- [SOURCE DOCUMENT]
::::::::::

The 1-year incidence of death or rehospitalisation was lower in the TAVR group, but numbers were still high. These data may be explained by the fact that only 56% of B-TAVR patients proceeded to intervention (Figure 5). This result is not surprising: in a recent multicentre BAV registry, only 29% patients referred for TAVR underwent percutaneous replacement3.
Patients who are candidates for aortic valve replacement after successful BAV are discussed by the Heart Team and listed for referral to a heart valve centre. Priority is given to those with a worsening of clinical condition or readmission for heart failure. The waiting time for SAVR was on average 92±62 days (median 74 days [interquartile range {IQR} 53-142]). Even for patients proceeding to TAVR, it is already known that time on the waiting list is associated with significant morbidity and mortality. In our cohort, the average delay between BAV and TAVR was 156±120 days (median: 136 days [IQR 88-193]).
The risk of death whilst waiting for intervention in routine clinical practice ranges from 2.7% to 14.0%12. In an important retrospective study, the cumulative probability of waiting list mortality and heart failure hospitalisation at 80 days were 2% and 12%, respectively, with a relatively constant increase in events according to increased waiting time13. In addition, patients classified as high risk for valve surgery have a higher waiting list mortality prior to either surgical or transcatheter aortic valve intervention than those classified as low risk. In our study, 27% of patients (n=26) in the B-TAVR group who were due to be treated died before intervention, and 27% (n=26) were admitted again for HF before intervention.
Furthermore, in the case of patients with an urgent indication for BAV due to their critical condition, it is interesting that if they overcame the acute phase and proceeded to definitive aortic valve treatment, these patients then survived up to 40 months free from readmission for heart failure.

::::::::::

- [WORK ITEM] Rewrite the paragraph of the clinical excerpt above that begins "Patients who are candidates for aortic valve replacement" as a bulleted list, keeping its main facts and figures.

::::::::::

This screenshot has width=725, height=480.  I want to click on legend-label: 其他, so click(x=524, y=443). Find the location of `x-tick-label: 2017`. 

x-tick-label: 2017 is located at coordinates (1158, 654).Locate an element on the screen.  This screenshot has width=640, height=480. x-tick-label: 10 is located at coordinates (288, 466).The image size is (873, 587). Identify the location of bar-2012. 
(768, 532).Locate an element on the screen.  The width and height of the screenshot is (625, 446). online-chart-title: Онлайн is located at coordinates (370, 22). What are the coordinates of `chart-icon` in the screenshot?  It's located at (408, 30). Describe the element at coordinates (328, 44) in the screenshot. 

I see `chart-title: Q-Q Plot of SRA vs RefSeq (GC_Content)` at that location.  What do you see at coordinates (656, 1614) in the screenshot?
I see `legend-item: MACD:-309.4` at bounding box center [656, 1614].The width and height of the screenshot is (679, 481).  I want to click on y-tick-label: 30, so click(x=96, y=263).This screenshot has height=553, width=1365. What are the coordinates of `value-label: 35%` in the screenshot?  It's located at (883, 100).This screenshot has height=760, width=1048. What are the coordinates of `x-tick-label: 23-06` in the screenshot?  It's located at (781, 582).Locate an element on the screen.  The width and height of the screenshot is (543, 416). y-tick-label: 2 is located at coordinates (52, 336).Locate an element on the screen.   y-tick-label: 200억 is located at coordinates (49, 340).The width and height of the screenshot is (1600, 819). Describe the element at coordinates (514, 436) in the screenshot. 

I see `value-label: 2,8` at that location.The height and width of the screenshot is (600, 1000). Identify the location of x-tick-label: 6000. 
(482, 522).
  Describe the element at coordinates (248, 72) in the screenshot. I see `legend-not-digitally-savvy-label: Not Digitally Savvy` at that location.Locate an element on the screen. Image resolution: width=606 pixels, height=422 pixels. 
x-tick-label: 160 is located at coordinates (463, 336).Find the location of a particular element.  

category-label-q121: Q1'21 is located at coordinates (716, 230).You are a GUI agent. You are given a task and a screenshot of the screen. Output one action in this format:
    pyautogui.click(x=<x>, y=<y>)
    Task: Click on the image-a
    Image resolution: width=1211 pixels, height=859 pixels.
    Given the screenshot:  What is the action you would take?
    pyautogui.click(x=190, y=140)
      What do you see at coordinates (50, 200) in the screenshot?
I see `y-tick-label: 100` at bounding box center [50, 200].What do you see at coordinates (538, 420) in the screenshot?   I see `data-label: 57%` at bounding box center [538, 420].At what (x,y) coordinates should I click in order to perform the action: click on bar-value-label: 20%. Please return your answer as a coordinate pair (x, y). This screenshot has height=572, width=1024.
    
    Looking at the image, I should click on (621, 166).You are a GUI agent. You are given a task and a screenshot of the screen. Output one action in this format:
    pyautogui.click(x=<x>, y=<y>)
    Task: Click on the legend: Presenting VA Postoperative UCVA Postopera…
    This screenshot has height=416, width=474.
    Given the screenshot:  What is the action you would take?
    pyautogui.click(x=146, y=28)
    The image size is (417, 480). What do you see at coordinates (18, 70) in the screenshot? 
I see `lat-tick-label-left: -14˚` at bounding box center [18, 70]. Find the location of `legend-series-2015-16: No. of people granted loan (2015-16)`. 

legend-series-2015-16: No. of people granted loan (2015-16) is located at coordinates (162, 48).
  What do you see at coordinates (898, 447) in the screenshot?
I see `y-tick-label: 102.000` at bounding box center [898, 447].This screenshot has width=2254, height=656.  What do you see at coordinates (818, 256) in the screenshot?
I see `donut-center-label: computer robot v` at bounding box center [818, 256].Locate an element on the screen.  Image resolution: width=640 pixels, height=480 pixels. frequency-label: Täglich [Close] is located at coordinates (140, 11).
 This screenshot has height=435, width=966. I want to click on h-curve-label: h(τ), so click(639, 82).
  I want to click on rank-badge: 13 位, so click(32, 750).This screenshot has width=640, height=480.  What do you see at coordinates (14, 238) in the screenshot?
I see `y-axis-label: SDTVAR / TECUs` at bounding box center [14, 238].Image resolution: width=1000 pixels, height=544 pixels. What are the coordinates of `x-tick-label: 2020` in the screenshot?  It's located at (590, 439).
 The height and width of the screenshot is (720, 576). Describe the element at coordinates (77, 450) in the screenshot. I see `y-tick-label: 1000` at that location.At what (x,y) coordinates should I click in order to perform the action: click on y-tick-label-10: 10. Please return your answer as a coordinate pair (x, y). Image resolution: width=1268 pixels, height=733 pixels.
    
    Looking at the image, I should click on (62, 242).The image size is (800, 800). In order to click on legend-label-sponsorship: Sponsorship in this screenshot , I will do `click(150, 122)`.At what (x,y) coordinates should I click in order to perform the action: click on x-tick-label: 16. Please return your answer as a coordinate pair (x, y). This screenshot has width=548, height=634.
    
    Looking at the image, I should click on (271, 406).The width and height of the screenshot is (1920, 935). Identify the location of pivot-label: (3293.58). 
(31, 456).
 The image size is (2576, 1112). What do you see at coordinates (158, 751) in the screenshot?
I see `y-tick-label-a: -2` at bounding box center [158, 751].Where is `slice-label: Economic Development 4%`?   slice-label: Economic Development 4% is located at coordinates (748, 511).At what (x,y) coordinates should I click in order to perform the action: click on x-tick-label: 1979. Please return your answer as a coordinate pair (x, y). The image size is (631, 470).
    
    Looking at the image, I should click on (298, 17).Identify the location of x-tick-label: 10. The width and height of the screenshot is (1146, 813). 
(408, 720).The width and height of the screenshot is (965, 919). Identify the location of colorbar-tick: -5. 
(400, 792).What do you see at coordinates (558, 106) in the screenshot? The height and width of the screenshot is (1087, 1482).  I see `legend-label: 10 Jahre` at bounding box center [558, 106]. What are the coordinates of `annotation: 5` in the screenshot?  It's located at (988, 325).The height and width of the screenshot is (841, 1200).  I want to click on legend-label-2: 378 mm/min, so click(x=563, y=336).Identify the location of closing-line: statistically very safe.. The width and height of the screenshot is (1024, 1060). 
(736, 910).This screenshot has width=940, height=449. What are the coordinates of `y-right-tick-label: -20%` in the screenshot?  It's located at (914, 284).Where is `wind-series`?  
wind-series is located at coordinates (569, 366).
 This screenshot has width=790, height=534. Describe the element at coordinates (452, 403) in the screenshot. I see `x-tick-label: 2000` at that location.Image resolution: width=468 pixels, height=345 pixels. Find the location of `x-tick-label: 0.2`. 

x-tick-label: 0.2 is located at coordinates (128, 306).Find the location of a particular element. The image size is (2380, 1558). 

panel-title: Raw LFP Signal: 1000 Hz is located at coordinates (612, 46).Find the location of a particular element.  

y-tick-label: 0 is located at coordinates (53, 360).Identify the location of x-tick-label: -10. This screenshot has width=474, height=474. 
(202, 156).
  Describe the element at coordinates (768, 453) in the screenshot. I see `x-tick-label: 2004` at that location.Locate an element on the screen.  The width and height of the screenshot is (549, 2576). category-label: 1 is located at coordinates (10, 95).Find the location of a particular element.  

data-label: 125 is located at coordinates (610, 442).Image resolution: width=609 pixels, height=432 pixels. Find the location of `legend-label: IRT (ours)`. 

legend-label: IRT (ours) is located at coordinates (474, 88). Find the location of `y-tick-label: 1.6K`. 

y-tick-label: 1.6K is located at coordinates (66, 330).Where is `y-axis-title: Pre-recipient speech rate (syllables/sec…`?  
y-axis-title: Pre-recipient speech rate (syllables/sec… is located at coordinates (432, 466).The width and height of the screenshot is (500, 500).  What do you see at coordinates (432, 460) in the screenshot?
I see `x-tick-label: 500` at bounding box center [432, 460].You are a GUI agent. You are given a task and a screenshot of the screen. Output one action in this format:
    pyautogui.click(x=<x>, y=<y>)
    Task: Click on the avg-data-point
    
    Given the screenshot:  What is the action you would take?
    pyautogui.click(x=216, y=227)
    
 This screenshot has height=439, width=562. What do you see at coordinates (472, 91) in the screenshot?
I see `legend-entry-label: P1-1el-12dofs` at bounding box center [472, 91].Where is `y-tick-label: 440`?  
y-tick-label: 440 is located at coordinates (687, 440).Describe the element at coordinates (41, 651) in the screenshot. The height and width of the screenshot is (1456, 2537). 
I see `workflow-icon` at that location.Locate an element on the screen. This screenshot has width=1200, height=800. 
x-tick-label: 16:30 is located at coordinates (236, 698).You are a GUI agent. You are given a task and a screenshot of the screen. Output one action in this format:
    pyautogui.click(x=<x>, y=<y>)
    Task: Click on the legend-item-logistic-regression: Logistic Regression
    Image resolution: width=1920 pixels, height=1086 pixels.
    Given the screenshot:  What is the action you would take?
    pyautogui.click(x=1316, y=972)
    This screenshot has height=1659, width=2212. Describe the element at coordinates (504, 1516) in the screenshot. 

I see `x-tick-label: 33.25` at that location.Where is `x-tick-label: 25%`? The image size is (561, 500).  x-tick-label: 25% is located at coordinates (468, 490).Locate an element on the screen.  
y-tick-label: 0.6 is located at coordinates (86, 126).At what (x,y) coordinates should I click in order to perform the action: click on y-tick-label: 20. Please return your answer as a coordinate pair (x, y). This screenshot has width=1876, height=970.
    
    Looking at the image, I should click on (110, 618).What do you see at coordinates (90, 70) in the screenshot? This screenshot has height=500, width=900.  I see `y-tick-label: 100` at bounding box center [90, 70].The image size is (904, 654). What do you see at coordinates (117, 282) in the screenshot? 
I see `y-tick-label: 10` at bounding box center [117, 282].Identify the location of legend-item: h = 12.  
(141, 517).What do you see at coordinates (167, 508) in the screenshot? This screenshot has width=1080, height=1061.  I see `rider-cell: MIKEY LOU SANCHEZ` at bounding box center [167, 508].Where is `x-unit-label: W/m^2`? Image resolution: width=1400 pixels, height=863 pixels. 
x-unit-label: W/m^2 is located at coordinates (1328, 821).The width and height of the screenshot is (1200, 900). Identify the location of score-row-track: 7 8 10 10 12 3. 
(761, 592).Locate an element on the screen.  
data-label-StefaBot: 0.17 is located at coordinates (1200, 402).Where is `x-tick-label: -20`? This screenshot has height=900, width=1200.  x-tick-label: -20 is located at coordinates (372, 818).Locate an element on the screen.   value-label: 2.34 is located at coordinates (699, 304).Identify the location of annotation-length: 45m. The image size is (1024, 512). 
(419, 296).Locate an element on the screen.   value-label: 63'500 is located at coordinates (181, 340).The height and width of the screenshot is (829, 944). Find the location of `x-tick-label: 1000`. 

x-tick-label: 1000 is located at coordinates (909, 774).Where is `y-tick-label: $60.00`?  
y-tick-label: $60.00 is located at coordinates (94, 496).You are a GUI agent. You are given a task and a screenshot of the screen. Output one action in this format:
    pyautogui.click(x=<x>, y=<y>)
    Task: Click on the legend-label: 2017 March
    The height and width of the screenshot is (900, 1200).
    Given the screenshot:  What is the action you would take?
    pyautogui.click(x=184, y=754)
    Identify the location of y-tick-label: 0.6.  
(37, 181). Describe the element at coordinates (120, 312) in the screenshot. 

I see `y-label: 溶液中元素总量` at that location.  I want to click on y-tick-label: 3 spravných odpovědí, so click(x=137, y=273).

::::::::::

- [TASK RESULT]
- After successful BAV, candidates for aortic valve replacement are discussed by the Heart Team and listed for referral to a heart valve center.
- Priority goes to patients whose clinical condition worsens or who are readmitted for heart failure.
- Average waiting time for SAVR: 92±62 days (median 74 days, IQR 53-142).
- Time on the waiting list is already known to be associated with significant morbidity and mortality, even for patients proceeding to TAVR.
- In this cohort, average delay between BAV and TAVR: 156±120 days (median 136 days, IQR 88-193).